# [Activity]
Report how many lines below contain the word "computer", and give only that number.

# [Supplied data]
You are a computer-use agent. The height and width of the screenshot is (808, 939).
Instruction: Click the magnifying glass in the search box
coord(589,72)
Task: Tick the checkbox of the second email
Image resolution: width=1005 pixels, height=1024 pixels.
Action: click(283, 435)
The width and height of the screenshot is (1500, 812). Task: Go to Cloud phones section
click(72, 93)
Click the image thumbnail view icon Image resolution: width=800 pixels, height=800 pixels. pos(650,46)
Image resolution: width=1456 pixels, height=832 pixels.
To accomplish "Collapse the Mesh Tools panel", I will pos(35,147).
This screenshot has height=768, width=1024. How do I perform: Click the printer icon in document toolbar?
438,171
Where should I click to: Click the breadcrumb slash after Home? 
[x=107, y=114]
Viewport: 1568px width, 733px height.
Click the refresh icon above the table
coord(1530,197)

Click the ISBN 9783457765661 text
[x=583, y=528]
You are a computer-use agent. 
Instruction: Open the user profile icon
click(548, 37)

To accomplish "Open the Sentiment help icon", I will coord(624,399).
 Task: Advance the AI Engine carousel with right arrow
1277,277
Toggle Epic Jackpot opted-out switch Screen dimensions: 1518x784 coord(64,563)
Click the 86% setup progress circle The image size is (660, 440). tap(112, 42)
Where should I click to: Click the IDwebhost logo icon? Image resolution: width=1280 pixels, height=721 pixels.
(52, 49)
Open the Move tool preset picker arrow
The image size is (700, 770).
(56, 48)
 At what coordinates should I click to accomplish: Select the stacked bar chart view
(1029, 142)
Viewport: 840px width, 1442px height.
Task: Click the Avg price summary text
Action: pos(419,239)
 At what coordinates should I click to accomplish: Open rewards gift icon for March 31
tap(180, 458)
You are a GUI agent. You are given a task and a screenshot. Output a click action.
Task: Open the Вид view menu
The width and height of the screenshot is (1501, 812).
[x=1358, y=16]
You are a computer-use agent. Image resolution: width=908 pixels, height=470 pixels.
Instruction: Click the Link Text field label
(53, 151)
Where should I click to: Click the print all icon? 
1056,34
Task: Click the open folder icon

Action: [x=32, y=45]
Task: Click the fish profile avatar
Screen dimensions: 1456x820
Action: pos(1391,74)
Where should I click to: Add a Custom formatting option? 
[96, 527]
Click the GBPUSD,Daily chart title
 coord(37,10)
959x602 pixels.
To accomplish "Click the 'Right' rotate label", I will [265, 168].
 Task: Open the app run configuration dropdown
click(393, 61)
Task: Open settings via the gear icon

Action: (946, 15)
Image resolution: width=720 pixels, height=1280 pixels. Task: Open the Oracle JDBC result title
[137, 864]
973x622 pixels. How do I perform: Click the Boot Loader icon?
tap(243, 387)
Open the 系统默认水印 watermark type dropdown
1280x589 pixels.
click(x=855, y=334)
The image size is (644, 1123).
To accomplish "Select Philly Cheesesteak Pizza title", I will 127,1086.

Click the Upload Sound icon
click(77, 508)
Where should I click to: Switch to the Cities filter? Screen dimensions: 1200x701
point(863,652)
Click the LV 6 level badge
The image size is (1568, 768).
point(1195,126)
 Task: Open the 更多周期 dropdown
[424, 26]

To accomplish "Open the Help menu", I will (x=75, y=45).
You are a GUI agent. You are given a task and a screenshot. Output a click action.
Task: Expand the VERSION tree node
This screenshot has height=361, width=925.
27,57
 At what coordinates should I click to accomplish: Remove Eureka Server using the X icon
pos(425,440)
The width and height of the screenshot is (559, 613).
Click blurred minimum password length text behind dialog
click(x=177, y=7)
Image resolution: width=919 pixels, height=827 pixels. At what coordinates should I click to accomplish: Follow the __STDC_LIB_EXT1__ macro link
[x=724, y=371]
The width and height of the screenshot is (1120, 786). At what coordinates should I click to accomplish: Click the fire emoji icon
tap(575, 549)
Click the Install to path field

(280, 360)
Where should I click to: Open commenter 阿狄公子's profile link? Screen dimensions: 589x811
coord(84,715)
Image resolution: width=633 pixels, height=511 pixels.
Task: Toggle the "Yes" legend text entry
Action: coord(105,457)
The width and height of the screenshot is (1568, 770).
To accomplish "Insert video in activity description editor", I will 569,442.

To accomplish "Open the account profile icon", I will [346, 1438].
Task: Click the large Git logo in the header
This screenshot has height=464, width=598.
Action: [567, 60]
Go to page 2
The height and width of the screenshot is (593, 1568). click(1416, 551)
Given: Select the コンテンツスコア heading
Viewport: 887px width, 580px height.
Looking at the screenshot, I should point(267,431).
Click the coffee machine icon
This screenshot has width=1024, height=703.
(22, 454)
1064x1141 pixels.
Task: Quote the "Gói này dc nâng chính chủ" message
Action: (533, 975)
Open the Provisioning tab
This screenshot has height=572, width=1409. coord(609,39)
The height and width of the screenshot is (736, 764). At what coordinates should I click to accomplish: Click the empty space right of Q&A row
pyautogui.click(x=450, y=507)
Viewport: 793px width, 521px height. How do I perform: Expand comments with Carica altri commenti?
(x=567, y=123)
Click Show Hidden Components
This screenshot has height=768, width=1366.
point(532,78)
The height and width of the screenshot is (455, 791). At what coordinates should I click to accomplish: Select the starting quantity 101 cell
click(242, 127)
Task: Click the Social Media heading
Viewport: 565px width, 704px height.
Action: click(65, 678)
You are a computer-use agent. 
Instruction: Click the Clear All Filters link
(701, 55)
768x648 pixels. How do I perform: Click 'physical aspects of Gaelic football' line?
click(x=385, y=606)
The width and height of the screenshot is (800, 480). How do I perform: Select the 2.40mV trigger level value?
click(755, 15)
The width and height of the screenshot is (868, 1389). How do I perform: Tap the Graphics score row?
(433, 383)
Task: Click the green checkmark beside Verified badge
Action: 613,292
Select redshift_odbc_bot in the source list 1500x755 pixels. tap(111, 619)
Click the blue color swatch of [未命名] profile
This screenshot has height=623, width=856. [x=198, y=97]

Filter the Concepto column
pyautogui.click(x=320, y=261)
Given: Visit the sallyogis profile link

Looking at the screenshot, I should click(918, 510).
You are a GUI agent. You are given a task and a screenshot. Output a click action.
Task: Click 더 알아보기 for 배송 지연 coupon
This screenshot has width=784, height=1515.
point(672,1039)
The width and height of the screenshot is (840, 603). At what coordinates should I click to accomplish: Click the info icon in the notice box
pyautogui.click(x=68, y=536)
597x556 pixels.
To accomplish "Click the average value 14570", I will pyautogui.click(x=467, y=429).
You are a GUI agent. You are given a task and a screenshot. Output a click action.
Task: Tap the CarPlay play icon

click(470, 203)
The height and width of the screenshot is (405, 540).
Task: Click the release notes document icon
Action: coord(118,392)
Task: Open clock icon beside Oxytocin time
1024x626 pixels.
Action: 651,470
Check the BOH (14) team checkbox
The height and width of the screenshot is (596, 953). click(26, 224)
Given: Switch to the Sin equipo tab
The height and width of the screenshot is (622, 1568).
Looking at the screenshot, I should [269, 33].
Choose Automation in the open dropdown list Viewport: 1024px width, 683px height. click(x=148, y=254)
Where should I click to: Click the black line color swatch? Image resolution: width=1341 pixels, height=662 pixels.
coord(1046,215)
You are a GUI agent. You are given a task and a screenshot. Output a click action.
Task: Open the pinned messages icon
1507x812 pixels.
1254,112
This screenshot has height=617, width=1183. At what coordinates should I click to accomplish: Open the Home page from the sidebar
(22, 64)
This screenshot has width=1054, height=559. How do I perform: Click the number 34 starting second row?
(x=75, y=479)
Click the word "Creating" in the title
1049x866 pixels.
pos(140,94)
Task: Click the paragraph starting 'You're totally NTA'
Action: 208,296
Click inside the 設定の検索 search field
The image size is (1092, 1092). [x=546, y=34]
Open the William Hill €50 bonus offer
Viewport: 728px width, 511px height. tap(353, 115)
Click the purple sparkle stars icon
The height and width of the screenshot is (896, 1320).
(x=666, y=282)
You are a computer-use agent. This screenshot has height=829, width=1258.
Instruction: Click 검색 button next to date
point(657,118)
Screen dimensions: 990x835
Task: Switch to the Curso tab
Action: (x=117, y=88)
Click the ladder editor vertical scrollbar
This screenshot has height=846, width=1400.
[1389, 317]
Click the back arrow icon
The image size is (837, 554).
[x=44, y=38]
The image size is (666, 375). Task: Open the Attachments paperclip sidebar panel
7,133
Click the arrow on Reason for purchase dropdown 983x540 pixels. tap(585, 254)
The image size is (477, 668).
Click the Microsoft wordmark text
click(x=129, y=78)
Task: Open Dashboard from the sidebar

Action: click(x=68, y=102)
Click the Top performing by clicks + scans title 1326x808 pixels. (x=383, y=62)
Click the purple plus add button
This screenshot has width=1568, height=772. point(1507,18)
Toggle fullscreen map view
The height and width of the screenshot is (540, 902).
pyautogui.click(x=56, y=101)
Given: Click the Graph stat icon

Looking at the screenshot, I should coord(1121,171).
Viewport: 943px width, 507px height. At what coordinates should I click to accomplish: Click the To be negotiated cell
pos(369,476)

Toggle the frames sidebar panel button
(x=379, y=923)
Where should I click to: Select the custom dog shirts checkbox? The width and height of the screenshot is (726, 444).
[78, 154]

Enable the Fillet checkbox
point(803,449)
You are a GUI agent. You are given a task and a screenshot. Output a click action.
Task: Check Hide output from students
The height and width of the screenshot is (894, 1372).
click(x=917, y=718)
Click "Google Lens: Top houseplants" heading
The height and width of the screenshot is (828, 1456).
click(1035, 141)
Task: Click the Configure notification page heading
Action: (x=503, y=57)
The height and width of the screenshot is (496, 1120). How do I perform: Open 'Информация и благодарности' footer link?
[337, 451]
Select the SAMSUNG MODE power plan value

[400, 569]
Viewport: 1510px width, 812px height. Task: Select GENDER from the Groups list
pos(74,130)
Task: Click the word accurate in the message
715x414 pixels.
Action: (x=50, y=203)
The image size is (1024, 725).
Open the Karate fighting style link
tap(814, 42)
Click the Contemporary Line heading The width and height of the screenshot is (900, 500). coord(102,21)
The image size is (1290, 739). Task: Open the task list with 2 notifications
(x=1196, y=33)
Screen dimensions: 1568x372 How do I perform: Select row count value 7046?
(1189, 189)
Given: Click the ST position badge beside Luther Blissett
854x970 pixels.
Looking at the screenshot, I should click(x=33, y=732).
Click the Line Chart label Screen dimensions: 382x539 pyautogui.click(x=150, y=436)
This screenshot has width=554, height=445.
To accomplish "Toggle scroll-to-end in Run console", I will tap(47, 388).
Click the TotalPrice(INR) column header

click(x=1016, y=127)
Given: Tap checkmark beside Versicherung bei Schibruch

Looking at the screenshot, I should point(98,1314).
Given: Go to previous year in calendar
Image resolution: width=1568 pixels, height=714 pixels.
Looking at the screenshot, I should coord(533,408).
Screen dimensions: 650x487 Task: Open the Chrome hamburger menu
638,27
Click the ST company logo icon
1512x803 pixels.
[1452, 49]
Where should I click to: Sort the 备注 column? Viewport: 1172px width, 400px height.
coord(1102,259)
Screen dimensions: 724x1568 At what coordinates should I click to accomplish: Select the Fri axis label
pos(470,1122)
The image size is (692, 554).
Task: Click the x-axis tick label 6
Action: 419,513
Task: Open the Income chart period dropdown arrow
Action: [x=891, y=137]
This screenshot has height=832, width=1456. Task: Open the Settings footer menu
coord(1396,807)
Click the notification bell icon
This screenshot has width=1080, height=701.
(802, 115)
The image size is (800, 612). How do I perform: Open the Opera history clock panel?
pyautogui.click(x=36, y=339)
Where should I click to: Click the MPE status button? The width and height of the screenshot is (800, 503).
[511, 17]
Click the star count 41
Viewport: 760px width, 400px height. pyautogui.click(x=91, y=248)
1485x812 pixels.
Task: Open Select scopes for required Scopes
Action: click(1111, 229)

# [Reply]
5